What this chapter covers
- 01Recruitment vs selection — attract, then choose
- 02The R&S cycle from job analysis to offer
- 03The realistic job preview (RJP) and its retention logic
- 04Reliability (consistency) vs validity (accuracy) — you need both
- 05Predictive validity ranking of selection methods
- 06Interview and rater bias (halo, similarity, stereotyping)
- 07Person–job fit vs person–organisation fit
- 08How 'fit' can launder bias and undermine diversity
Why a 'gut-feel' interview is the wrong selection method — argue it
- +1Define the two criteria: reliability is consistency — the method gives the same result on repetition; validity is accuracy — it actually predicts later job performance. A good method needs both.
- +1Diagnose the unstructured interview: a 'gut-feel' chat is low on both — it varies with mood and rapport (low reliability) and predicts performance weakly (low validity).
- +1Add the bias point: unstructured interviews are wide open to halo, similarity-to-me and stereotyping bias, which also threatens diversity — a cross-link to the DEI topic.
- +1Recommend higher-validity methods: a structured interview (same questions, anchored scoring), a work sample or an ability test — all rank higher on predictive validity.
- +1Conclude: standardise the process to raise reliability and validity together and reduce bias; keep the manager's judgement, but inside a structured frame.
Key terms
- Recruitment vs selection
- Recruitment is the process of attracting a pool of suitable applicants to apply; selection is the process of choosing among them using valid methods. They are sequential stages of the same talent-acquisition cycle, not synonyms.
- Realistic job preview (RJP)
- Giving candidates an honest picture of the role — the negatives as well as the positives — before they accept. It can lower offer-acceptance rates but improves person–job fit and reduces early turnover, so it is a trade-off, not a free win.
- Reliability vs validity
- Reliability is the consistency of a selection method (the same candidate scores the same way on repetition); validity is its accuracy (it actually predicts job performance). A method can be reliable but invalid; you need both, and predictive validity is the gold standard.

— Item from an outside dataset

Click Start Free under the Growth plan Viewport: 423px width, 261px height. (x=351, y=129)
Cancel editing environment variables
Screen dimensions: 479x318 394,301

- Predictive validity ranking
- The evidence-based ordering of how well selection methods predict later performance: structured interviews, work samples and cognitive-ability tests rank high; unstructured interviews, references and graphology rank low. It is the basis for recommending one method over another.
- Person–job vs person–organisation fit
- Person–job fit is the match between a candidate's skills and the role's demands; person–organisation fit is the match between their values and the firm's culture. Over-weighting 'org fit' can launder bias and reduce diversity by selecting for sameness.
Recruitment and Selection FAQ
Is recruitment and selection examinable if it's de-emphasised?
Yes, but lightly. It is the individual case assignment's zone, so it is less likely to be a standalone exam question, but its concepts (reliability, validity, bias, fit) strengthen strategy, diversity and ethics answers, so know the canon and how to deploy it briefly.
What is the difference between reliability and validity?
Reliability is consistency — does the method give the same result twice? Validity is accuracy — does it actually predict job performance? A method can be perfectly reliable yet useless (consistently measuring the wrong thing), so you need both, and you should define both whenever you use them.
Why is a structured interview better than an unstructured one?
A structured interview asks every candidate the same job-related questions and scores them against anchored criteria, which raises both reliability and validity and reduces interviewer bias. An unstructured 'chat' varies with rapport and mood, predicts performance weakly, and is wide open to halo and similarity bias.
How can 'fit' undermine diversity?
When selectors over-weight person–organisation fit, 'fit' becomes a proxy for similarity to the existing team, so it quietly screens out difference and reduces diversity. Naming this risk is a strong cross-link to the DEI topic and earns analysis marks.
Exam move
Keep this chapter compact: memorise the reliability-vs-validity distinction (define both, every time), the predictive-validity ranking of methods, and the bias and fit critiques. Don't expect a standalone exam question, but bank the concepts as supporting evidence for strategy, diversity and ethics answers — for example, using 'fit can launder bias' to deepen a DEI argument.